«Mio amato cugino, potevi essere salvato»: 4 giorni di attesa poi il ricovero e la morte per Covid – Video
I parenti di Franco, il 71enne di Pizzo deceduto a causa del virus, puntano il dito contro il ritardo dei soccorsi: «Non hanno compreso la gravità della situazione, dovevamo chiamare i carabinieri…»
«Franco poteva essere salvato se solo avessero risposto alle nostre richieste d’aiuto. Se solo a Vibo avessero capito la gravità della situazione». È morto di Covid Carmelo Mazzotta Callipo, che a Pizzo tutti conoscevano come Franco. Avrebbe compiuto 71 anni proprio oggi. È morto in solitudine. Neppure quei cugini, che tanto lo hanno amato da quando fu adottato da bambino, sono riusciti a fare nulla per lui. «I soccorsi hanno atteso troppo tempo prima di intervenire – racconta sua cugina Alfia -, hanno sottovalutato il problema. E quando l’ambulanza è arrivata non c’era più nulla da fare. Neppure al Policlino Universitario di Catanzaro sono riusciti a salvargli la vita».
Il contagio in casa
Adesso Alfia è divorata dal senso di colpa: «Forse avrei dovuto chiamare il 112… sarebbero dovuti intervenire i carabinieri», dice, mentre si tormenta nel ricordo di quello che si sarebbe potuto fare e forse non è stato fatto. Alfia, assistente amministrativo all’Istituto Nautico di Pizzo, ha scoperto di essere positiva grazie a uno screening effettuato alla vigilia della riapertura delle scuole, ma è completamente asintomatica, dunque non sospettava di essere affetta dal coronavirus. Pure il marito ha il Covid, e con tutta probabilità a contagiarlo è stato proprio quel cugino che accudivano con tanto amore e che si atteneva scrupolosamente a tutte le regole di prevenzione. Era uscito solo una volta per andare a rinnovare la patente, poi sempre a casa.

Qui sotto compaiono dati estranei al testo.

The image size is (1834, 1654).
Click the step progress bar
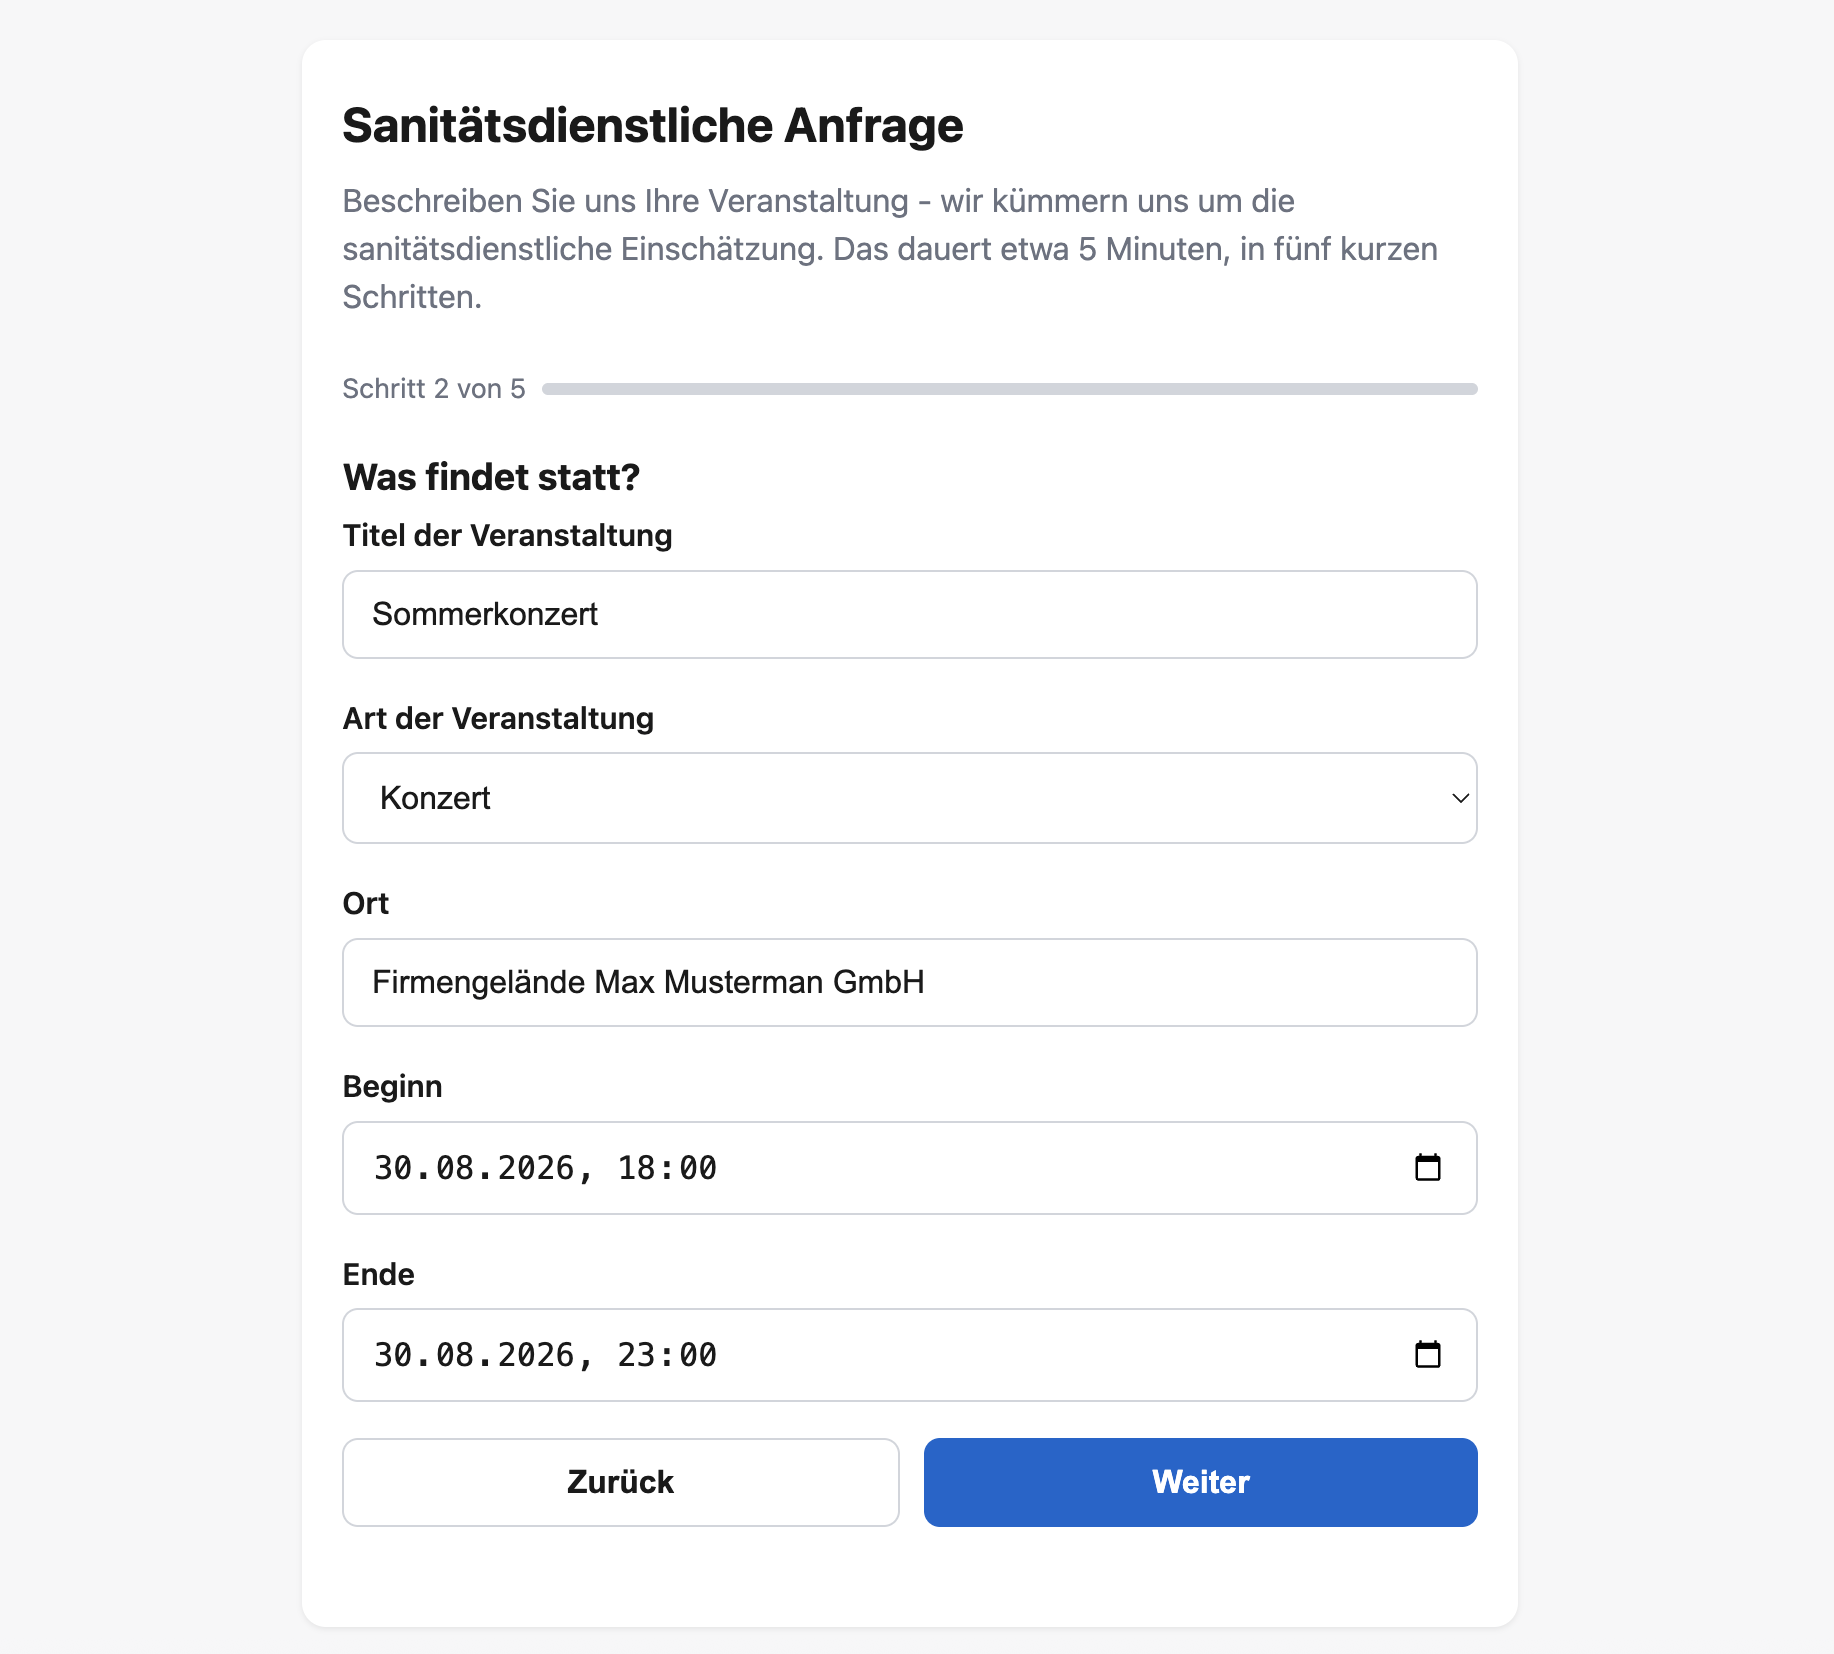(x=1010, y=389)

Scoperta la positività della donna, tutti e tre vengono inviati dall’Asp al drive in di Vibo per il tampone molecolare. È il 15 gennaio. Quattro ore di attesa, mentre Franco accusa i primi sintomi della malattia.
La prima chiamata
Ha la febbre. L’indomani parte la prima chiamata al medico curante. Il dottore consiglia di andare all’ospedale di Lamezia, ma qui l’anziano viene rimandato a casa. «Bisogna chiamare il 118», l’indicazione dei sanitari lametini. E così fanno. Ma gli operatori non intervengono e prescrivono via telefono una terapia a base di cortisone. Alfia sfida il divieto ed esce di casa per portare il pranzo al cugino che lamenta dolori allo stomaco e agli arti. Bisogna comprare le medicine. Viene allertata la Protezione civile. Il presidente della sezione napitina Franco Di Leo va ad acquistare i farmaci, come aveva già fatto il giorno prima il fratello di Alfia.
Franco si trascina davanti al cancello per prendere le sue medicine. Confida alla cugina che è stremato e che ha bisogno di aiuto. Si sentono più volte al giorno. Il telefono è l’unico mezzo per comunicare. Sta male ed è solo.
Finalmente il 118
Sabato e domenica passano nel silenzio assordante di un’assistenza che non c’è. Lunedì mattina viene allertata una dottoressa dell’Asp di Vibo. Finalmente il 118 interviene.
Sono trascorsi 4 giorni dalla prima chiamata d’emergenza. L’ambulanza arriva. Lo trasporta allo Jazzolino. Alfia chiama i medici. Vuol sapere come sta suo cugino. «L’infartuato?», domandano dall’altro capo del telefono. «No. Il paziente Covid», risponde lei.
Troppo tardi
Poche ore dopo, allo stesso numero, le faranno sapere che è stato trasferito a Catanzaro. È lunedì sera. Franco è grave. Viene intubato, morirà quella stessa notte. Alle 2.
I medici non hanno potuto salvarlo. È arrivato in condizioni disperate. Ha avuto un’occlusione delle arterie e varie embolie provocate dal virus.
«Non aveva altre patologie. Era forte e sano. Conduceva una vita tranquilla. Si occupava della sua terra». La donna è convinta che «qualcuno non ha fatto il proprio dovere». La famiglia non ha neppure potuto partecipare al funerale di quel cugino adottato quando era un bambino da una famiglia di Pizzo. Non presenterà denuncia formale, ma spera solo che tutti conoscano la storia di Franco Mazzotta Callipo, affinché nessun altro sia costretto a fare la sua stessa fine.